(Material supplied):
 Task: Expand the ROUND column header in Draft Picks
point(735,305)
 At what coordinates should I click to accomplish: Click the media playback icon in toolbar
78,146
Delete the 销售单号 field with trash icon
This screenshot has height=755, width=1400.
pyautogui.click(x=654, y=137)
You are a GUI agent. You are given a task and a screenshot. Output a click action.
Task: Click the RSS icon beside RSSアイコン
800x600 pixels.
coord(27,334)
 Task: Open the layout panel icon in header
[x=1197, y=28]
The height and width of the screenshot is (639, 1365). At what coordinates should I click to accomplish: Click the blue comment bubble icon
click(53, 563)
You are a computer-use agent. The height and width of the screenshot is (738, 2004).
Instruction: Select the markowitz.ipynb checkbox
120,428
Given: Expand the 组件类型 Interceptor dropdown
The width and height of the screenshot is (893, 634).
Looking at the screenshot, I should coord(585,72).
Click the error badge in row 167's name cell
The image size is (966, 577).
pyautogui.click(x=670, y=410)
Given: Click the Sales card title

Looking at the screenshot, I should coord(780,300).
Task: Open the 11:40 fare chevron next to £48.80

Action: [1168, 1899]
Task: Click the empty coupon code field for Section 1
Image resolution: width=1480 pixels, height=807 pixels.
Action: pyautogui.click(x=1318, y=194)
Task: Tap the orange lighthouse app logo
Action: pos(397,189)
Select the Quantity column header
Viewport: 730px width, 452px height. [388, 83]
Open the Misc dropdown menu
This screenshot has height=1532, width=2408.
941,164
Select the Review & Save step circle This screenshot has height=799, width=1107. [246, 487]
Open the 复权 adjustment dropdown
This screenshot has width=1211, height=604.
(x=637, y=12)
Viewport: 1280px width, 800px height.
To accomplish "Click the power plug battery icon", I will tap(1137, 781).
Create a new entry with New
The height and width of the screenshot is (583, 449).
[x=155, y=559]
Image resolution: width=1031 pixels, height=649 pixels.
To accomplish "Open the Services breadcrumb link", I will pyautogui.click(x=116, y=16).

(What is required): Everything in the records is to be copied exactly.

(Expected output):
 Task: Expand the ROUND column header in Draft Picks
point(735,305)
 At what coordinates should I click to accomplish: Click the media playback icon in toolbar
78,146
Delete the 销售单号 field with trash icon
This screenshot has height=755, width=1400.
pyautogui.click(x=654, y=137)
You are a GUI agent. You are given a task and a screenshot. Output a click action.
Task: Click the RSS icon beside RSSアイコン
800x600 pixels.
coord(27,334)
 Task: Open the layout panel icon in header
[x=1197, y=28]
The height and width of the screenshot is (639, 1365). At what coordinates should I click to accomplish: Click the blue comment bubble icon
click(53, 563)
You are a computer-use agent. The height and width of the screenshot is (738, 2004).
Instruction: Select the markowitz.ipynb checkbox
120,428
Given: Expand the 组件类型 Interceptor dropdown
The width and height of the screenshot is (893, 634).
Looking at the screenshot, I should coord(585,72).
Click the error badge in row 167's name cell
The image size is (966, 577).
pyautogui.click(x=670, y=410)
Given: Click the Sales card title

Looking at the screenshot, I should coord(780,300).
Task: Open the 11:40 fare chevron next to £48.80

Action: [1168, 1899]
Task: Click the empty coupon code field for Section 1
Image resolution: width=1480 pixels, height=807 pixels.
Action: pyautogui.click(x=1318, y=194)
Task: Tap the orange lighthouse app logo
Action: pos(397,189)
Select the Quantity column header
Viewport: 730px width, 452px height. [388, 83]
Open the Misc dropdown menu
This screenshot has height=1532, width=2408.
941,164
Select the Review & Save step circle This screenshot has height=799, width=1107. [246, 487]
Open the 复权 adjustment dropdown
This screenshot has width=1211, height=604.
(x=637, y=12)
Viewport: 1280px width, 800px height.
To accomplish "Click the power plug battery icon", I will tap(1137, 781).
Create a new entry with New
The height and width of the screenshot is (583, 449).
[x=155, y=559]
Image resolution: width=1031 pixels, height=649 pixels.
To accomplish "Open the Services breadcrumb link", I will pyautogui.click(x=116, y=16).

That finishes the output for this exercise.